» **PROBLEM STATEMENT**:
Word for word, restate each entry that appears below.

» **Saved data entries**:

====

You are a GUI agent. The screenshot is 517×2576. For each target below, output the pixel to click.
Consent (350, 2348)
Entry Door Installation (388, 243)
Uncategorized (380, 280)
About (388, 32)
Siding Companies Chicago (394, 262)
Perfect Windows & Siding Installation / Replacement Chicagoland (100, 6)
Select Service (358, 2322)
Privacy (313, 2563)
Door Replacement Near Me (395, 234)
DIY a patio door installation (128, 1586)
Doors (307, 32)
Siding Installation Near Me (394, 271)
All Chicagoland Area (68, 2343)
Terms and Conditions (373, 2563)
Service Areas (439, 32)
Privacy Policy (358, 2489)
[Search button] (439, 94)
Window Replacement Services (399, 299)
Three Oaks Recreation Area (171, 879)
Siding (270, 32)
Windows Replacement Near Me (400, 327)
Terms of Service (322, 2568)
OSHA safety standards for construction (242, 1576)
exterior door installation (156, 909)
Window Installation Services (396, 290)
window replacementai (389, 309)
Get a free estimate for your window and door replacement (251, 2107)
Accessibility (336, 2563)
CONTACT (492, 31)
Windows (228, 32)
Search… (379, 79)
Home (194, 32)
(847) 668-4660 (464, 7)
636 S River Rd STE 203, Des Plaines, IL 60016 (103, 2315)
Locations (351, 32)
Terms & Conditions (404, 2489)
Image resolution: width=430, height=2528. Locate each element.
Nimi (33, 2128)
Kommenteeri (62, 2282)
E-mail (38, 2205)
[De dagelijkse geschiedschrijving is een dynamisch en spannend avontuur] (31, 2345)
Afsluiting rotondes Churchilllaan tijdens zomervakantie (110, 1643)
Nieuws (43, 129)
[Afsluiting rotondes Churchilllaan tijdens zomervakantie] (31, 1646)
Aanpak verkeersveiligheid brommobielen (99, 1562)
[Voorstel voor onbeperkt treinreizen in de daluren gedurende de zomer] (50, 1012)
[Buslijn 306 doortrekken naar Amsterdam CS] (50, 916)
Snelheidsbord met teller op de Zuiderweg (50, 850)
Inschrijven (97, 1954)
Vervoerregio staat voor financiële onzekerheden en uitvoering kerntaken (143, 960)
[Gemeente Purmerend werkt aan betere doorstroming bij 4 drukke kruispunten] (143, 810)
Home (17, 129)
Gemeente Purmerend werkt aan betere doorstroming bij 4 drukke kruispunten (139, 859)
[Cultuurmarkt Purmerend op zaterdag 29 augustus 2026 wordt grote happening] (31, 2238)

====

» **SOLUTION TO THE EXERCISE**:
You are a GUI agent. The screenshot is 517×2576. For each target below, output the pixel to click.
Consent (350, 2348)
Entry Door Installation (388, 243)
Uncategorized (380, 280)
About (388, 32)
Siding Companies Chicago (394, 262)
Perfect Windows & Siding Installation / Replacement Chicagoland (100, 6)
Select Service (358, 2322)
Privacy (313, 2563)
Door Replacement Near Me (395, 234)
DIY a patio door installation (128, 1586)
Doors (307, 32)
Siding Installation Near Me (394, 271)
All Chicagoland Area (68, 2343)
Terms and Conditions (373, 2563)
Service Areas (439, 32)
Privacy Policy (358, 2489)
[Search button] (439, 94)
Window Replacement Services (399, 299)
Three Oaks Recreation Area (171, 879)
Siding (270, 32)
Windows Replacement Near Me (400, 327)
Terms of Service (322, 2568)
OSHA safety standards for construction (242, 1576)
exterior door installation (156, 909)
Window Installation Services (396, 290)
window replacementai (389, 309)
Get a free estimate for your window and door replacement (251, 2107)
Accessibility (336, 2563)
CONTACT (492, 31)
Windows (228, 32)
Search… (379, 79)
Home (194, 32)
(847) 668-4660 (464, 7)
636 S River Rd STE 203, Des Plaines, IL 60016 (103, 2315)
Locations (351, 32)
Terms & Conditions (404, 2489)
Image resolution: width=430, height=2528. Locate each element.
Nimi (33, 2128)
Kommenteeri (62, 2282)
E-mail (38, 2205)
[De dagelijkse geschiedschrijving is een dynamisch en spannend avontuur] (31, 2345)
Afsluiting rotondes Churchilllaan tijdens zomervakantie (110, 1643)
Nieuws (43, 129)
[Afsluiting rotondes Churchilllaan tijdens zomervakantie] (31, 1646)
Aanpak verkeersveiligheid brommobielen (99, 1562)
[Voorstel voor onbeperkt treinreizen in de daluren gedurende de zomer] (50, 1012)
[Buslijn 306 doortrekken naar Amsterdam CS] (50, 916)
Snelheidsbord met teller op de Zuiderweg (50, 850)
Inschrijven (97, 1954)
Vervoerregio staat voor financiële onzekerheden en uitvoering kerntaken (143, 960)
[Gemeente Purmerend werkt aan betere doorstroming bij 4 drukke kruispunten] (143, 810)
Home (17, 129)
Gemeente Purmerend werkt aan betere doorstroming bij 4 drukke kruispunten (139, 859)
[Cultuurmarkt Purmerend op zaterdag 29 augustus 2026 wordt grote happening] (31, 2238)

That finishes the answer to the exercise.